Derive field

The Derive field operation creates a new field that combines the values of other fields. The new string will be made up of substrings, which may be constants (strings of any characters), values from other columns, or new data added based on a rule. For example, you can use this operation to take a customer's first and last names from two different columns and place the combined full name into one column. For more information, see Operations.

Configuration

  1. In the New column name field, specify the column into which combined data should be written. You can either provide a name for a new column of specify the name of an existing column.

    If you specify the name of an existing column, the operation will overwrite its data.

  2. In the New column value field, specify the substrings to be copied into the column you specified above. The operation will pick out the specified substrings and place them into that column.

    To copy a substring, you must also specify its Type and Value (see the table below for details). To add or remove a substring, click the plus or minus icon.

    The Preview area will display the result of running the configured operation on the first row.

    Type Description
    Field

    Copies data from a field.

    Value: The name of a field from which to copy data.

    Constant

    Adds a constant.

    Value: Any characters (space, digits, letters, etc.).

    Case

    Adds data based on a rule specified for a field.

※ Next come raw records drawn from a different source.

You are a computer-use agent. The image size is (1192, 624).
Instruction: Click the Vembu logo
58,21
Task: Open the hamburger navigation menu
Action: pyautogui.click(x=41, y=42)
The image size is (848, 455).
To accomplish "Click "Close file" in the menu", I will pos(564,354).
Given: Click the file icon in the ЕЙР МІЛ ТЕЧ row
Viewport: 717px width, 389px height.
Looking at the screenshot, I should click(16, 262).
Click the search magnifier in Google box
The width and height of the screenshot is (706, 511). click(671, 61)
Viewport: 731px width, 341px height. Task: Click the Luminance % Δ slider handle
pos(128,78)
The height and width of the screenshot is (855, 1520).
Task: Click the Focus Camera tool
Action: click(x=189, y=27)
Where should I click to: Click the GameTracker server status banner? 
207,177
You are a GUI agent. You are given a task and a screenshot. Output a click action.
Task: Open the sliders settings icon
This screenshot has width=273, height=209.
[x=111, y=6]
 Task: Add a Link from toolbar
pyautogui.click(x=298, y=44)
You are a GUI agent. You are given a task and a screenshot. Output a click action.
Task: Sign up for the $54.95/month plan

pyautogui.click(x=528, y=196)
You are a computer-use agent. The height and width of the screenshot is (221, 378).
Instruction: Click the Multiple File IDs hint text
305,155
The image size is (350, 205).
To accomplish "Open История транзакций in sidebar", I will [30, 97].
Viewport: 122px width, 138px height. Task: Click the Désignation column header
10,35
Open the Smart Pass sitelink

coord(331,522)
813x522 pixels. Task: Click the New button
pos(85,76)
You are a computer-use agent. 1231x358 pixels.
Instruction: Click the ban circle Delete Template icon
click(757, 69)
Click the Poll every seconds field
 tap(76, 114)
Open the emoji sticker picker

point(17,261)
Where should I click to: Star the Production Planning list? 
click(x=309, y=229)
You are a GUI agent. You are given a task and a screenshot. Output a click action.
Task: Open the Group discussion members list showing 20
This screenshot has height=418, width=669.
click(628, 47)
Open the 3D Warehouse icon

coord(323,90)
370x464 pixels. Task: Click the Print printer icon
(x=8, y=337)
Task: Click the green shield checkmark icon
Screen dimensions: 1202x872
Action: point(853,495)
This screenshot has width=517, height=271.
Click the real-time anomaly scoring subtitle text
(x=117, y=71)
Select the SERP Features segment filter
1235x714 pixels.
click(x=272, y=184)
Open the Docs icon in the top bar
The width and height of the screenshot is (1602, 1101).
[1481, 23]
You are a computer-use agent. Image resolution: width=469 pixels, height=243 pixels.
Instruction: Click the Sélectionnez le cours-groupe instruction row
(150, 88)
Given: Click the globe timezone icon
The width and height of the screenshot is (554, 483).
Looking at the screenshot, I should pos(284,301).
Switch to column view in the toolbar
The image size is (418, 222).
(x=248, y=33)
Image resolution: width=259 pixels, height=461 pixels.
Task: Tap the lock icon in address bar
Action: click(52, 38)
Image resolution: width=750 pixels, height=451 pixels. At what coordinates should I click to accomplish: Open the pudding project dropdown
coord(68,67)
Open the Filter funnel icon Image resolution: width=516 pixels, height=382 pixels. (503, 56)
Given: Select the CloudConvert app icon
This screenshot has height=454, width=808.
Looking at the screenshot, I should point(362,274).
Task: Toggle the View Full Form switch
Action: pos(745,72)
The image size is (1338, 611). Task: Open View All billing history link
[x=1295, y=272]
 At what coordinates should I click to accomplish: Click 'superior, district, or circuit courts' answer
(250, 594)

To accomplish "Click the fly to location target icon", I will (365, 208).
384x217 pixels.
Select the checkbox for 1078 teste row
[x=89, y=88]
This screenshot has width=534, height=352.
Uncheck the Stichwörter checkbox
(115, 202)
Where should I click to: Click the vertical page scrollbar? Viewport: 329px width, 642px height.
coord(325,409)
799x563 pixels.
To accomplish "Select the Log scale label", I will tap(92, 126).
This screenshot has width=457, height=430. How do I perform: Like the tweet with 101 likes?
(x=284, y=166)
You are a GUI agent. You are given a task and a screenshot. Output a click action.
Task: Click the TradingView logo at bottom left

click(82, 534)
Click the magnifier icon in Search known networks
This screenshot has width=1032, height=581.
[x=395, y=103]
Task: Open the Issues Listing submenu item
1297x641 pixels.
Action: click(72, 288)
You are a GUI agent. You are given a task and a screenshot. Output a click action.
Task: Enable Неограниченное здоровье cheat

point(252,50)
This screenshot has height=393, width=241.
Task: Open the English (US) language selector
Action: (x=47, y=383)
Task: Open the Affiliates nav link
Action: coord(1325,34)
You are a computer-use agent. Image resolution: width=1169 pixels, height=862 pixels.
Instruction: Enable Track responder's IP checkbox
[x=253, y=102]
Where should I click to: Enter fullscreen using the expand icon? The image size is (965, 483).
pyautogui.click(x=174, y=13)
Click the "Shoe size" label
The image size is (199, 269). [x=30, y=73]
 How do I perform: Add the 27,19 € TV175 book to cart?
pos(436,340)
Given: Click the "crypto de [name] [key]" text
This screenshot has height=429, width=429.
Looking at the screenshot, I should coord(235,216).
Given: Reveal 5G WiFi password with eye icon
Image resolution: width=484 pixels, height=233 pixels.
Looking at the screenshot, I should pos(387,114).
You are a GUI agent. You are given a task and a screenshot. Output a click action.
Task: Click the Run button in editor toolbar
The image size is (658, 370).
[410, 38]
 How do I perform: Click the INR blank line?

    Value: Select a column name and specify a rule for adding a new substring.

    Case is an if-elseif-else statement. For each condition, specify Contains, Starts with, or Ends with, and specify a new string after Then. This string will be placed into the new field if the original value meets the condition.

    Click Add condition to branch an if-elseif-else statement. See Using type Case for details.

  3. If required, use a filter and preview the results of the operation. For details, see Using filters with operations.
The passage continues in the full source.